** Task inputs **
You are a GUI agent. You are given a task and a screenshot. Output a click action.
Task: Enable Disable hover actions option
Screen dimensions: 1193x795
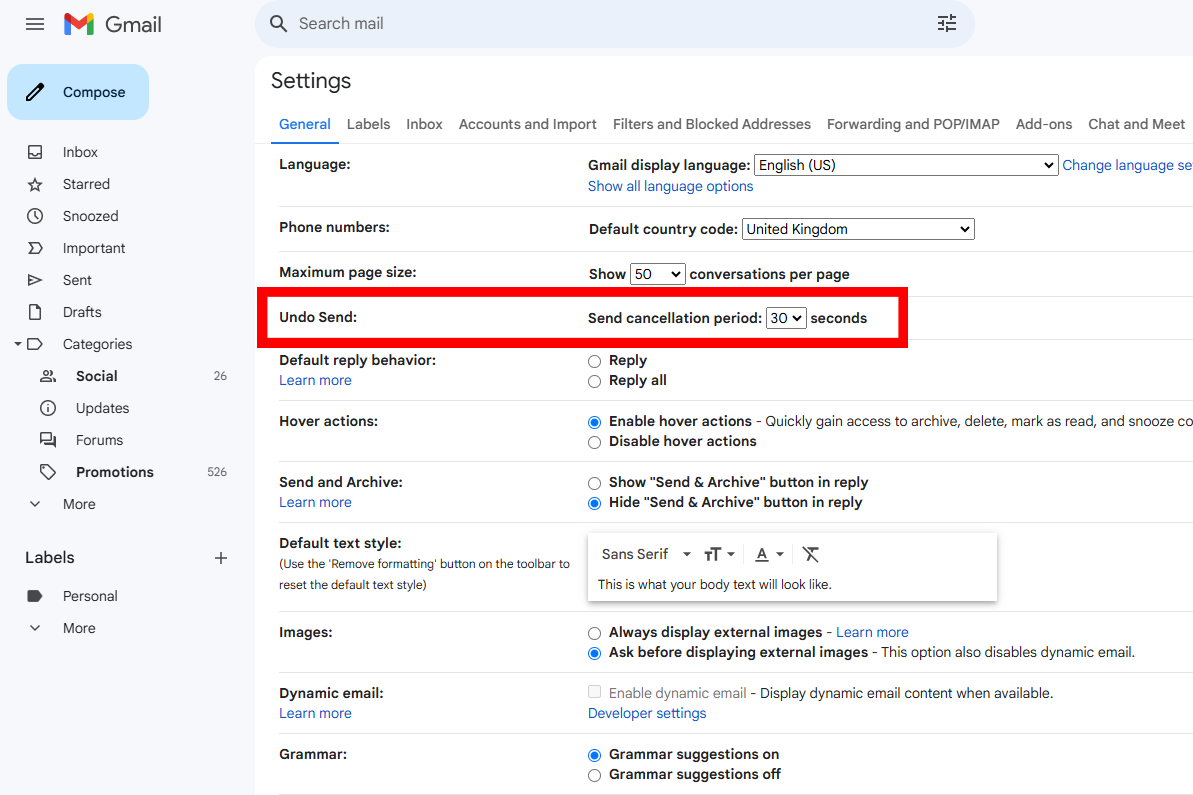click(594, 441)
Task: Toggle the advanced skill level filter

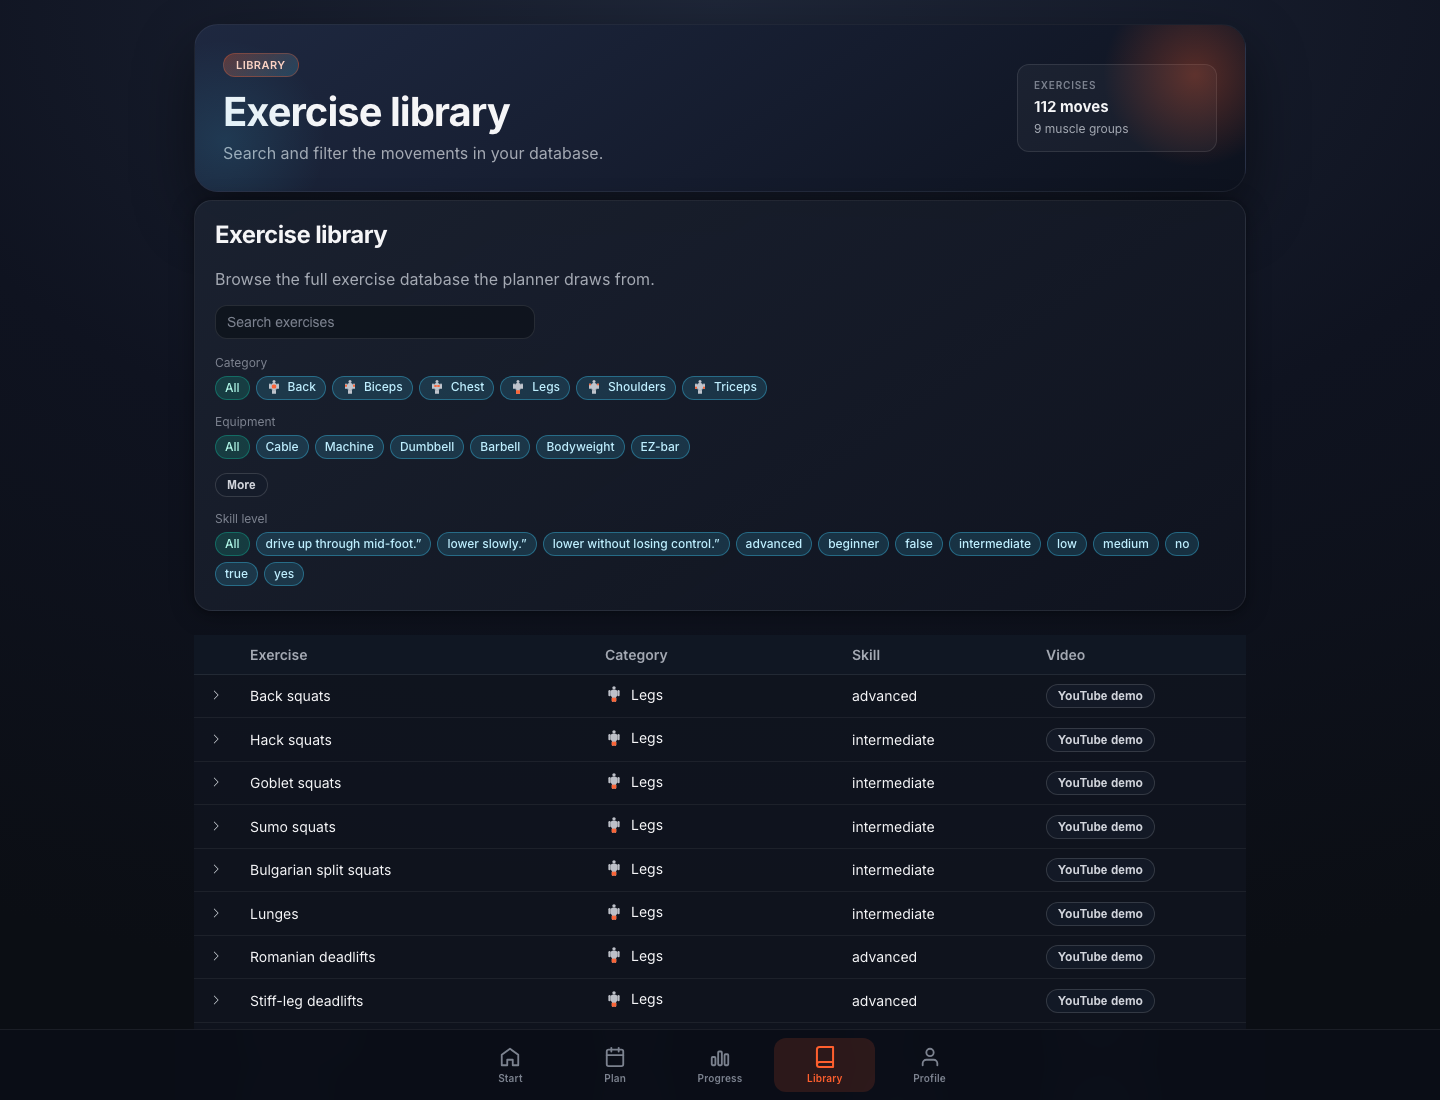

** Exercise **
Output the listing exactly, pictures excluded.

** Result **
You are a GUI agent. You are given a task and a screenshot. Output a click action.
Task: Enable Disable hover actions option
Screen dimensions: 1193x795
click(594, 441)
Task: Toggle the advanced skill level filter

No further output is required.